→ **DATA**
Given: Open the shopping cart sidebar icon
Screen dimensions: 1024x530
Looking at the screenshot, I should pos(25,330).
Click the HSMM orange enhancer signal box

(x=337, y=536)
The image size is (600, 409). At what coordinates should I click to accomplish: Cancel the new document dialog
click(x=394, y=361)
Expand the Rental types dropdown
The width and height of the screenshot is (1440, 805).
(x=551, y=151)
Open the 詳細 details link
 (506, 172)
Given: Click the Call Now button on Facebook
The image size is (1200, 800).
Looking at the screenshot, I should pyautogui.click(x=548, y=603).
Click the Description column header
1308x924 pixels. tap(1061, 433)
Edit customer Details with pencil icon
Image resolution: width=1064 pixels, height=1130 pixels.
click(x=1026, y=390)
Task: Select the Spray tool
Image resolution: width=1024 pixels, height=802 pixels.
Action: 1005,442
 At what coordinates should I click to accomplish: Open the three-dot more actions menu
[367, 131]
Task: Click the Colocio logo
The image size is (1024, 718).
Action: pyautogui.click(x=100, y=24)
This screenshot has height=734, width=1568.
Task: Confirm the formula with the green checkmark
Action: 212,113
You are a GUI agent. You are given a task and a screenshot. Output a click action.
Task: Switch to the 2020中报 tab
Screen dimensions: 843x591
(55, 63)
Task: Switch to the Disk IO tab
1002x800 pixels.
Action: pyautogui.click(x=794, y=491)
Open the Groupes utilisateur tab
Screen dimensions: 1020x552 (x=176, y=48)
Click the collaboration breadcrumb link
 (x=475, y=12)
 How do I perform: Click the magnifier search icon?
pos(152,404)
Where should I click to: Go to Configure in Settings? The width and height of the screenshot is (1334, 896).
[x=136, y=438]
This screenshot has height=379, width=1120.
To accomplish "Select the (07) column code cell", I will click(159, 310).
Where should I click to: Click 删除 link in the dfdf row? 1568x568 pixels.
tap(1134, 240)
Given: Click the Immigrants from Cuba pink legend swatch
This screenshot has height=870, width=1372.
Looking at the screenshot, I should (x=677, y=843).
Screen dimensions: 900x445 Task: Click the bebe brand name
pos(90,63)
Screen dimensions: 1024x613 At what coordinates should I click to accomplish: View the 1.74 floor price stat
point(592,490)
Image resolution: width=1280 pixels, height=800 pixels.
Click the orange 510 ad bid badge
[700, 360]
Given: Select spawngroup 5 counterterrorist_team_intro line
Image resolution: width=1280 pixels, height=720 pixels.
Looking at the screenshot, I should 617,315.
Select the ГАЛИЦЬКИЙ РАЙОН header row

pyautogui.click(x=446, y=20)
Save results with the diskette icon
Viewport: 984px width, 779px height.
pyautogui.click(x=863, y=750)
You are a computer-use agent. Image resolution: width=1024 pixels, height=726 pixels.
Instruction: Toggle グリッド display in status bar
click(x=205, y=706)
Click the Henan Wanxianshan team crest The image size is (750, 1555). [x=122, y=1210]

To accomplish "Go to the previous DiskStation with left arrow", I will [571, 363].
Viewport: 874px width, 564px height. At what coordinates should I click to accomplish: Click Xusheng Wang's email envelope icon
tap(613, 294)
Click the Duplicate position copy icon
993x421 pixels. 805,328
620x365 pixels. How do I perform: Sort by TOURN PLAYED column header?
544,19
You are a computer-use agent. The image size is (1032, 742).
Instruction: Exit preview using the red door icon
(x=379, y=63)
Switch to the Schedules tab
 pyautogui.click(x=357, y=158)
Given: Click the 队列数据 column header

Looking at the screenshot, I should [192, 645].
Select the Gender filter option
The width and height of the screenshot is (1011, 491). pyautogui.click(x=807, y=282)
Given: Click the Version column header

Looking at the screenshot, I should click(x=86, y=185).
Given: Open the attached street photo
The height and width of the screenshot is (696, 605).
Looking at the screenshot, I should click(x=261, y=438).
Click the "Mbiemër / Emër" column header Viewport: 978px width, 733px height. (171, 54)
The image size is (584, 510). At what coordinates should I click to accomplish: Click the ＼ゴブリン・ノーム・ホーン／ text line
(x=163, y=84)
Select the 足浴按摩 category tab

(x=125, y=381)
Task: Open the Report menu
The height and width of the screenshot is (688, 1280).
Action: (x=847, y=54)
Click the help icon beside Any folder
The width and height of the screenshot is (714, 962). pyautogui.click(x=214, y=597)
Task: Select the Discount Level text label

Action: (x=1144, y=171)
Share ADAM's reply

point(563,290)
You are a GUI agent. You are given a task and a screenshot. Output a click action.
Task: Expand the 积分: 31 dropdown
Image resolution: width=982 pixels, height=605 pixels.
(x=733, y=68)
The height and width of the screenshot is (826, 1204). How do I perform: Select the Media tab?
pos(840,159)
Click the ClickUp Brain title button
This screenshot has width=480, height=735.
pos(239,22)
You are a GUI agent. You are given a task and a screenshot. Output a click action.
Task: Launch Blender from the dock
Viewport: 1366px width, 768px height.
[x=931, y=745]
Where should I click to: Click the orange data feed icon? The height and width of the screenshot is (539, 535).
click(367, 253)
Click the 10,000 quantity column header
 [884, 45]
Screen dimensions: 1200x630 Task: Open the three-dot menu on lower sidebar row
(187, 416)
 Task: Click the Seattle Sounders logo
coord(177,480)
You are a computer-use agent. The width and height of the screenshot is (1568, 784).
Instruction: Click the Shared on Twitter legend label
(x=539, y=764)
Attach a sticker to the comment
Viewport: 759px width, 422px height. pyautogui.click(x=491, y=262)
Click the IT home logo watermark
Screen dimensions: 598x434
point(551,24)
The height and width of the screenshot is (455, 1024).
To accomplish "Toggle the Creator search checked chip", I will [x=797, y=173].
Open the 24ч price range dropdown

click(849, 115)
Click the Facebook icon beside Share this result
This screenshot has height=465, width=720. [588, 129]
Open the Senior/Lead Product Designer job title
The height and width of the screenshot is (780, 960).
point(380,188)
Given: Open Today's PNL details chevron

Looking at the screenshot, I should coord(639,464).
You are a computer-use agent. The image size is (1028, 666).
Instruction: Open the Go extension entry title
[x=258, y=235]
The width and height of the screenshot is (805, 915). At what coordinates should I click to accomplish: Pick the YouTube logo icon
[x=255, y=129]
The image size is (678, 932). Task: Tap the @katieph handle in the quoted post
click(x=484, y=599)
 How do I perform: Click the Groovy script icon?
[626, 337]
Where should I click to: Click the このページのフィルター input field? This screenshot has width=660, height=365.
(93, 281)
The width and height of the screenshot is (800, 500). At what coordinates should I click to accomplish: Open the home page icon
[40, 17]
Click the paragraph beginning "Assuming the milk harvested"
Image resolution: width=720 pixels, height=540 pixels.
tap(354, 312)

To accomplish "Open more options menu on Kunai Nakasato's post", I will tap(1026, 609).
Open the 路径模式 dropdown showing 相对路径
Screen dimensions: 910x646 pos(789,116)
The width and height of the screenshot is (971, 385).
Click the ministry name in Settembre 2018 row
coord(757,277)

→ **WHAT THIS TASK INVOLVES**
All of the material above should be repeated word for word.

→ **ANSWER BOX**
Given: Open the shopping cart sidebar icon
Screen dimensions: 1024x530
Looking at the screenshot, I should pos(25,330).
Click the HSMM orange enhancer signal box

(x=337, y=536)
The image size is (600, 409). At what coordinates should I click to accomplish: Cancel the new document dialog
click(x=394, y=361)
Expand the Rental types dropdown
The width and height of the screenshot is (1440, 805).
(x=551, y=151)
Open the 詳細 details link
 (506, 172)
Given: Click the Call Now button on Facebook
The image size is (1200, 800).
Looking at the screenshot, I should pyautogui.click(x=548, y=603).
Click the Description column header
1308x924 pixels. tap(1061, 433)
Edit customer Details with pencil icon
Image resolution: width=1064 pixels, height=1130 pixels.
click(x=1026, y=390)
Task: Select the Spray tool
Image resolution: width=1024 pixels, height=802 pixels.
Action: 1005,442
 At what coordinates should I click to accomplish: Open the three-dot more actions menu
[367, 131]
Task: Click the Colocio logo
The image size is (1024, 718).
Action: pyautogui.click(x=100, y=24)
This screenshot has height=734, width=1568.
Task: Confirm the formula with the green checkmark
Action: 212,113
You are a GUI agent. You are given a task and a screenshot. Output a click action.
Task: Switch to the 2020中报 tab
Screen dimensions: 843x591
(55, 63)
Task: Switch to the Disk IO tab
1002x800 pixels.
Action: pyautogui.click(x=794, y=491)
Open the Groupes utilisateur tab
Screen dimensions: 1020x552 (x=176, y=48)
Click the collaboration breadcrumb link
 (x=475, y=12)
 How do I perform: Click the magnifier search icon?
pos(152,404)
Where should I click to: Go to Configure in Settings? The width and height of the screenshot is (1334, 896).
[x=136, y=438]
This screenshot has height=379, width=1120.
To accomplish "Select the (07) column code cell", I will click(159, 310).
Where should I click to: Click 删除 link in the dfdf row? 1568x568 pixels.
tap(1134, 240)
Given: Click the Immigrants from Cuba pink legend swatch
This screenshot has height=870, width=1372.
Looking at the screenshot, I should (x=677, y=843).
Screen dimensions: 900x445 Task: Click the bebe brand name
pos(90,63)
Screen dimensions: 1024x613 At what coordinates should I click to accomplish: View the 1.74 floor price stat
point(592,490)
Image resolution: width=1280 pixels, height=800 pixels.
Click the orange 510 ad bid badge
[700, 360]
Given: Select spawngroup 5 counterterrorist_team_intro line
Image resolution: width=1280 pixels, height=720 pixels.
Looking at the screenshot, I should 617,315.
Select the ГАЛИЦЬКИЙ РАЙОН header row

pyautogui.click(x=446, y=20)
Save results with the diskette icon
Viewport: 984px width, 779px height.
pyautogui.click(x=863, y=750)
You are a computer-use agent. Image resolution: width=1024 pixels, height=726 pixels.
Instruction: Toggle グリッド display in status bar
click(x=205, y=706)
Click the Henan Wanxianshan team crest The image size is (750, 1555). [x=122, y=1210]

To accomplish "Go to the previous DiskStation with left arrow", I will [571, 363].
Viewport: 874px width, 564px height. At what coordinates should I click to accomplish: Click Xusheng Wang's email envelope icon
tap(613, 294)
Click the Duplicate position copy icon
993x421 pixels. 805,328
620x365 pixels. How do I perform: Sort by TOURN PLAYED column header?
544,19
You are a computer-use agent. The image size is (1032, 742).
Instruction: Exit preview using the red door icon
(x=379, y=63)
Switch to the Schedules tab
 pyautogui.click(x=357, y=158)
Given: Click the 队列数据 column header

Looking at the screenshot, I should [192, 645].
Select the Gender filter option
The width and height of the screenshot is (1011, 491). pyautogui.click(x=807, y=282)
Given: Click the Version column header

Looking at the screenshot, I should click(x=86, y=185).
Given: Open the attached street photo
The height and width of the screenshot is (696, 605).
Looking at the screenshot, I should click(x=261, y=438).
Click the "Mbiemër / Emër" column header Viewport: 978px width, 733px height. (171, 54)
The image size is (584, 510). At what coordinates should I click to accomplish: Click the ＼ゴブリン・ノーム・ホーン／ text line
(x=163, y=84)
Select the 足浴按摩 category tab

(x=125, y=381)
Task: Open the Report menu
The height and width of the screenshot is (688, 1280).
Action: (x=847, y=54)
Click the help icon beside Any folder
The width and height of the screenshot is (714, 962). pyautogui.click(x=214, y=597)
Task: Select the Discount Level text label

Action: (x=1144, y=171)
Share ADAM's reply

point(563,290)
You are a GUI agent. You are given a task and a screenshot. Output a click action.
Task: Expand the 积分: 31 dropdown
Image resolution: width=982 pixels, height=605 pixels.
(x=733, y=68)
The height and width of the screenshot is (826, 1204). How do I perform: Select the Media tab?
pos(840,159)
Click the ClickUp Brain title button
This screenshot has width=480, height=735.
pos(239,22)
You are a GUI agent. You are given a task and a screenshot. Output a click action.
Task: Launch Blender from the dock
Viewport: 1366px width, 768px height.
[x=931, y=745]
Where should I click to: Click the orange data feed icon? The height and width of the screenshot is (539, 535).
click(367, 253)
Click the 10,000 quantity column header
 [884, 45]
Screen dimensions: 1200x630 Task: Open the three-dot menu on lower sidebar row
(187, 416)
 Task: Click the Seattle Sounders logo
coord(177,480)
You are a computer-use agent. The width and height of the screenshot is (1568, 784).
Instruction: Click the Shared on Twitter legend label
(x=539, y=764)
Attach a sticker to the comment
Viewport: 759px width, 422px height. pyautogui.click(x=491, y=262)
Click the IT home logo watermark
Screen dimensions: 598x434
point(551,24)
The height and width of the screenshot is (455, 1024).
To accomplish "Toggle the Creator search checked chip", I will [x=797, y=173].
Open the 24ч price range dropdown

click(849, 115)
Click the Facebook icon beside Share this result
This screenshot has height=465, width=720. [588, 129]
Open the Senior/Lead Product Designer job title
The height and width of the screenshot is (780, 960).
point(380,188)
Given: Open Today's PNL details chevron

Looking at the screenshot, I should coord(639,464).
You are a computer-use agent. The image size is (1028, 666).
Instruction: Open the Go extension entry title
[x=258, y=235]
The width and height of the screenshot is (805, 915). At what coordinates should I click to accomplish: Pick the YouTube logo icon
[x=255, y=129]
The image size is (678, 932). Task: Tap the @katieph handle in the quoted post
click(x=484, y=599)
 How do I perform: Click the Groovy script icon?
[626, 337]
Where should I click to: Click the このページのフィルター input field? This screenshot has width=660, height=365.
(93, 281)
The width and height of the screenshot is (800, 500). At what coordinates should I click to accomplish: Open the home page icon
[40, 17]
Click the paragraph beginning "Assuming the milk harvested"
Image resolution: width=720 pixels, height=540 pixels.
tap(354, 312)

To accomplish "Open more options menu on Kunai Nakasato's post", I will tap(1026, 609).
Open the 路径模式 dropdown showing 相对路径
Screen dimensions: 910x646 pos(789,116)
The width and height of the screenshot is (971, 385).
Click the ministry name in Settembre 2018 row
coord(757,277)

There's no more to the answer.